──────── The records ────────
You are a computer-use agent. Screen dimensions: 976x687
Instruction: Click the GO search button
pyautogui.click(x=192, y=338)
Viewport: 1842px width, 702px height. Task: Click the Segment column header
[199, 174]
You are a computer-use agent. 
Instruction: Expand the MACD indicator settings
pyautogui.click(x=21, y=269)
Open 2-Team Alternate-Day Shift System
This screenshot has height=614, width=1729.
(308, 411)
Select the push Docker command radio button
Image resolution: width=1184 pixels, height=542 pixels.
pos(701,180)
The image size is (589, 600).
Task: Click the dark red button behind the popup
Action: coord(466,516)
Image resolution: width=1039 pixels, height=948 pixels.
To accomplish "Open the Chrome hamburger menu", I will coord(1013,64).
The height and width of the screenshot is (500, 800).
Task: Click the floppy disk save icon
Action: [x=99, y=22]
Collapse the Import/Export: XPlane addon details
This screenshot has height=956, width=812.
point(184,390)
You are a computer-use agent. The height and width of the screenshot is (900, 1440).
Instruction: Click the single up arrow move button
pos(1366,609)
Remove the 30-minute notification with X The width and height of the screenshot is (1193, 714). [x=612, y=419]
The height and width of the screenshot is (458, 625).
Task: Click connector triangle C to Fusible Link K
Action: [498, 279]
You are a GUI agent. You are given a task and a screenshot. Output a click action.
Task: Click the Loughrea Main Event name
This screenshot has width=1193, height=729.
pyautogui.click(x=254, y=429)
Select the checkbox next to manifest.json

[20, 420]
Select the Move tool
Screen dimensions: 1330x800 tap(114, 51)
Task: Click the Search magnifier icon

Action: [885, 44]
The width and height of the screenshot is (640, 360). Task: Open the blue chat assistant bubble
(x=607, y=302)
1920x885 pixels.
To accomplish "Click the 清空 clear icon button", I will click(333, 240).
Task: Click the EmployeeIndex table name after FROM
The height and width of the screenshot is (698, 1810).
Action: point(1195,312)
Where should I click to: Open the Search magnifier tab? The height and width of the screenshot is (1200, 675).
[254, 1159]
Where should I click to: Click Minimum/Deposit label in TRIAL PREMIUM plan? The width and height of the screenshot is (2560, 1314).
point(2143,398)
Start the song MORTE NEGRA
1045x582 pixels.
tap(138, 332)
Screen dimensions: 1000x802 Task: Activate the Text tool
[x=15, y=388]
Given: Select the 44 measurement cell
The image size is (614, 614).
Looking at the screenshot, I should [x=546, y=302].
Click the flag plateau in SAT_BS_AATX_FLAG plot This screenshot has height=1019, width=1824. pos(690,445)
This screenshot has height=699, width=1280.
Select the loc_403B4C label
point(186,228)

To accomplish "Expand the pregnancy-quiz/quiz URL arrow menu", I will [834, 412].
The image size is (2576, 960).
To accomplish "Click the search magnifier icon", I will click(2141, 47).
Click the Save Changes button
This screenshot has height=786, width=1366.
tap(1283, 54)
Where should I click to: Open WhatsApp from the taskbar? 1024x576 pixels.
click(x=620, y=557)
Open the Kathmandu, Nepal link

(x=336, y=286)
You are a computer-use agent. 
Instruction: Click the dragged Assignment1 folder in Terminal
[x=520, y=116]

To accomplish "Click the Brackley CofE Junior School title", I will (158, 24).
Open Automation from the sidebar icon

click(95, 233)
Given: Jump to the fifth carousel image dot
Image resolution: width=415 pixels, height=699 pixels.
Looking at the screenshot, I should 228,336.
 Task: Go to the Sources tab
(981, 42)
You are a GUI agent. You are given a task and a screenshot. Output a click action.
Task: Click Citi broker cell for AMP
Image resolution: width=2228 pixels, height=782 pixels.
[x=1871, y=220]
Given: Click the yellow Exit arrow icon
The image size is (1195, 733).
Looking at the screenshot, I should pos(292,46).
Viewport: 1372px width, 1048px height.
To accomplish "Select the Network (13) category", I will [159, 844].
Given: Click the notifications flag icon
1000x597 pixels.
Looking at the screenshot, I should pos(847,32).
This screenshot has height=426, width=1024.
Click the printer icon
────────
Task statement | Without changing anything, repeat the whole listing.

Answer for the task |
You are a computer-use agent. Screen dimensions: 976x687
Instruction: Click the GO search button
pyautogui.click(x=192, y=338)
Viewport: 1842px width, 702px height. Task: Click the Segment column header
[199, 174]
You are a computer-use agent. 
Instruction: Expand the MACD indicator settings
pyautogui.click(x=21, y=269)
Open 2-Team Alternate-Day Shift System
This screenshot has height=614, width=1729.
(308, 411)
Select the push Docker command radio button
Image resolution: width=1184 pixels, height=542 pixels.
pos(701,180)
The image size is (589, 600).
Task: Click the dark red button behind the popup
Action: coord(466,516)
Image resolution: width=1039 pixels, height=948 pixels.
To accomplish "Open the Chrome hamburger menu", I will coord(1013,64).
The height and width of the screenshot is (500, 800).
Task: Click the floppy disk save icon
Action: [x=99, y=22]
Collapse the Import/Export: XPlane addon details
This screenshot has height=956, width=812.
point(184,390)
You are a computer-use agent. The height and width of the screenshot is (900, 1440).
Instruction: Click the single up arrow move button
pos(1366,609)
Remove the 30-minute notification with X The width and height of the screenshot is (1193, 714). [x=612, y=419]
The height and width of the screenshot is (458, 625).
Task: Click connector triangle C to Fusible Link K
Action: [498, 279]
You are a GUI agent. You are given a task and a screenshot. Output a click action.
Task: Click the Loughrea Main Event name
This screenshot has width=1193, height=729.
pyautogui.click(x=254, y=429)
Select the checkbox next to manifest.json

[20, 420]
Select the Move tool
Screen dimensions: 1330x800 tap(114, 51)
Task: Click the Search magnifier icon

Action: [885, 44]
The width and height of the screenshot is (640, 360). Task: Open the blue chat assistant bubble
(x=607, y=302)
1920x885 pixels.
To accomplish "Click the 清空 clear icon button", I will click(333, 240).
Task: Click the EmployeeIndex table name after FROM
The height and width of the screenshot is (698, 1810).
Action: point(1195,312)
Where should I click to: Open the Search magnifier tab? The height and width of the screenshot is (1200, 675).
[254, 1159]
Where should I click to: Click Minimum/Deposit label in TRIAL PREMIUM plan? The width and height of the screenshot is (2560, 1314).
point(2143,398)
Start the song MORTE NEGRA
1045x582 pixels.
tap(138, 332)
Screen dimensions: 1000x802 Task: Activate the Text tool
[x=15, y=388]
Given: Select the 44 measurement cell
The image size is (614, 614).
Looking at the screenshot, I should [x=546, y=302].
Click the flag plateau in SAT_BS_AATX_FLAG plot This screenshot has height=1019, width=1824. pos(690,445)
This screenshot has height=699, width=1280.
Select the loc_403B4C label
point(186,228)

To accomplish "Expand the pregnancy-quiz/quiz URL arrow menu", I will [834, 412].
The image size is (2576, 960).
To accomplish "Click the search magnifier icon", I will click(2141, 47).
Click the Save Changes button
This screenshot has height=786, width=1366.
tap(1283, 54)
Where should I click to: Open WhatsApp from the taskbar? 1024x576 pixels.
click(x=620, y=557)
Open the Kathmandu, Nepal link

(x=336, y=286)
You are a computer-use agent. 
Instruction: Click the dragged Assignment1 folder in Terminal
[x=520, y=116]

To accomplish "Click the Brackley CofE Junior School title", I will (158, 24).
Open Automation from the sidebar icon

click(95, 233)
Given: Jump to the fifth carousel image dot
Image resolution: width=415 pixels, height=699 pixels.
Looking at the screenshot, I should 228,336.
 Task: Go to the Sources tab
(981, 42)
You are a GUI agent. You are given a task and a screenshot. Output a click action.
Task: Click Citi broker cell for AMP
Image resolution: width=2228 pixels, height=782 pixels.
[x=1871, y=220]
Given: Click the yellow Exit arrow icon
The image size is (1195, 733).
Looking at the screenshot, I should pos(292,46).
Viewport: 1372px width, 1048px height.
To accomplish "Select the Network (13) category", I will [159, 844].
Given: Click the notifications flag icon
1000x597 pixels.
Looking at the screenshot, I should pos(847,32).
This screenshot has height=426, width=1024.
Click the printer icon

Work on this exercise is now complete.